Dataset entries

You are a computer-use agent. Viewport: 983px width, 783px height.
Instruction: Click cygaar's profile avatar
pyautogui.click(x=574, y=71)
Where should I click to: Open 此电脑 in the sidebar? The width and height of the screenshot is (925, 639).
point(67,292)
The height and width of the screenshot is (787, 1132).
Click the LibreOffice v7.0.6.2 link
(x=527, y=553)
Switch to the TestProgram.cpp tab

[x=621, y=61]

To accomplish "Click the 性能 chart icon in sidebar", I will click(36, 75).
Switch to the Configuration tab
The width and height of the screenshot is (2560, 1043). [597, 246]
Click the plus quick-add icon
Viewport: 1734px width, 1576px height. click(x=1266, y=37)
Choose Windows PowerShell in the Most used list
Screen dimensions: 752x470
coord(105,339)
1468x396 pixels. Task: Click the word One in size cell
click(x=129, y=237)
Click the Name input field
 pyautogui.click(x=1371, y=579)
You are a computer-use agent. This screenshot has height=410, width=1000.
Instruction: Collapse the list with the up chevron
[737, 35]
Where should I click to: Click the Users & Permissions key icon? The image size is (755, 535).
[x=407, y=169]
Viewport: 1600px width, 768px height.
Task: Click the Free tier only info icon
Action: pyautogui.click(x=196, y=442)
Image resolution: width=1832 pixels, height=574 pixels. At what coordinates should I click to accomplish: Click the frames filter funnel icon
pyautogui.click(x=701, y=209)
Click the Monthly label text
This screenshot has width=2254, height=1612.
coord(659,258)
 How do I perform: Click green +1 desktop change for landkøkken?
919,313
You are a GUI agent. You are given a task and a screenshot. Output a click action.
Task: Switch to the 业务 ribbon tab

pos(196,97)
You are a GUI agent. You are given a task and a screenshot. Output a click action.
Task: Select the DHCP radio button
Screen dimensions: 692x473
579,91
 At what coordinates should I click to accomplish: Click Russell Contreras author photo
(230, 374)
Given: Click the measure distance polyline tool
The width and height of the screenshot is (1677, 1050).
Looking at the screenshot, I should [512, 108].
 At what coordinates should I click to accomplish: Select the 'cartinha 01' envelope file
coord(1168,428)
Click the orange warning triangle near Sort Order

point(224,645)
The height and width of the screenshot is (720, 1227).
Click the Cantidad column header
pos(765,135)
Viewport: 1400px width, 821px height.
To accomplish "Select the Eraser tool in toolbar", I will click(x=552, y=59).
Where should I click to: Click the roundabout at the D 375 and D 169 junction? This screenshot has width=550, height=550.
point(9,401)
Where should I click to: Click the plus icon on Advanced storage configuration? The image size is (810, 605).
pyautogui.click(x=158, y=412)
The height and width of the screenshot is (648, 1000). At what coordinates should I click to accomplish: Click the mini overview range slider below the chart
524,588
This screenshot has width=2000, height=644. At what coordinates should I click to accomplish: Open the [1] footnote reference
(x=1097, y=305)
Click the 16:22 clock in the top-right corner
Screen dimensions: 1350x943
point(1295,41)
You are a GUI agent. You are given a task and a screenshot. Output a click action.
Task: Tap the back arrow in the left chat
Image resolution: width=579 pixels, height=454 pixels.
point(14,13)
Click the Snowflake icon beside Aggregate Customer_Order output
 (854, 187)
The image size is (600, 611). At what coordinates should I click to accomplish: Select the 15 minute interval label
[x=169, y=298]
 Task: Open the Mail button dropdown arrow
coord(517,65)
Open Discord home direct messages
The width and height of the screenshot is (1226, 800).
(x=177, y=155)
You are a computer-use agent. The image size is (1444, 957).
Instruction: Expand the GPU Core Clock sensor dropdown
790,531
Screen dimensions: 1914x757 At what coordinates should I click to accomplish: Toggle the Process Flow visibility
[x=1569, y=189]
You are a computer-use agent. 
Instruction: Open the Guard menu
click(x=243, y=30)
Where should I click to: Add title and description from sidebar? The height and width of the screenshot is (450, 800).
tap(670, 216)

*What needs to be done*. Transcribe the records above in full, exactly as they stand.

*Solved problem*.
You are a computer-use agent. Viewport: 983px width, 783px height.
Instruction: Click cygaar's profile avatar
pyautogui.click(x=574, y=71)
Where should I click to: Open 此电脑 in the sidebar? The width and height of the screenshot is (925, 639).
point(67,292)
The height and width of the screenshot is (787, 1132).
Click the LibreOffice v7.0.6.2 link
(x=527, y=553)
Switch to the TestProgram.cpp tab

[x=621, y=61]

To accomplish "Click the 性能 chart icon in sidebar", I will click(36, 75).
Switch to the Configuration tab
The width and height of the screenshot is (2560, 1043). [597, 246]
Click the plus quick-add icon
Viewport: 1734px width, 1576px height. click(x=1266, y=37)
Choose Windows PowerShell in the Most used list
Screen dimensions: 752x470
coord(105,339)
1468x396 pixels. Task: Click the word One in size cell
click(x=129, y=237)
Click the Name input field
 pyautogui.click(x=1371, y=579)
You are a computer-use agent. This screenshot has height=410, width=1000.
Instruction: Collapse the list with the up chevron
[737, 35]
Where should I click to: Click the Users & Permissions key icon? The image size is (755, 535).
[x=407, y=169]
Viewport: 1600px width, 768px height.
Task: Click the Free tier only info icon
Action: pyautogui.click(x=196, y=442)
Image resolution: width=1832 pixels, height=574 pixels. At what coordinates should I click to accomplish: Click the frames filter funnel icon
pyautogui.click(x=701, y=209)
Click the Monthly label text
This screenshot has width=2254, height=1612.
coord(659,258)
 How do I perform: Click green +1 desktop change for landkøkken?
919,313
You are a GUI agent. You are given a task and a screenshot. Output a click action.
Task: Switch to the 业务 ribbon tab

pos(196,97)
You are a GUI agent. You are given a task and a screenshot. Output a click action.
Task: Select the DHCP radio button
Screen dimensions: 692x473
579,91
 At what coordinates should I click to accomplish: Click Russell Contreras author photo
(230, 374)
Given: Click the measure distance polyline tool
The width and height of the screenshot is (1677, 1050).
Looking at the screenshot, I should [512, 108].
 At what coordinates should I click to accomplish: Select the 'cartinha 01' envelope file
coord(1168,428)
Click the orange warning triangle near Sort Order

point(224,645)
The height and width of the screenshot is (720, 1227).
Click the Cantidad column header
pos(765,135)
Viewport: 1400px width, 821px height.
To accomplish "Select the Eraser tool in toolbar", I will click(x=552, y=59).
Where should I click to: Click the roundabout at the D 375 and D 169 junction? This screenshot has width=550, height=550.
point(9,401)
Where should I click to: Click the plus icon on Advanced storage configuration? The image size is (810, 605).
pyautogui.click(x=158, y=412)
The height and width of the screenshot is (648, 1000). At what coordinates should I click to accomplish: Click the mini overview range slider below the chart
524,588
This screenshot has width=2000, height=644. At what coordinates should I click to accomplish: Open the [1] footnote reference
(x=1097, y=305)
Click the 16:22 clock in the top-right corner
Screen dimensions: 1350x943
point(1295,41)
You are a GUI agent. You are given a task and a screenshot. Output a click action.
Task: Tap the back arrow in the left chat
Image resolution: width=579 pixels, height=454 pixels.
point(14,13)
Click the Snowflake icon beside Aggregate Customer_Order output
 (854, 187)
The image size is (600, 611). At what coordinates should I click to accomplish: Select the 15 minute interval label
[x=169, y=298]
 Task: Open the Mail button dropdown arrow
coord(517,65)
Open Discord home direct messages
The width and height of the screenshot is (1226, 800).
(x=177, y=155)
You are a computer-use agent. The image size is (1444, 957).
Instruction: Expand the GPU Core Clock sensor dropdown
790,531
Screen dimensions: 1914x757 At what coordinates should I click to accomplish: Toggle the Process Flow visibility
[x=1569, y=189]
You are a computer-use agent. 
Instruction: Open the Guard menu
click(x=243, y=30)
Where should I click to: Add title and description from sidebar? The height and width of the screenshot is (450, 800).
tap(670, 216)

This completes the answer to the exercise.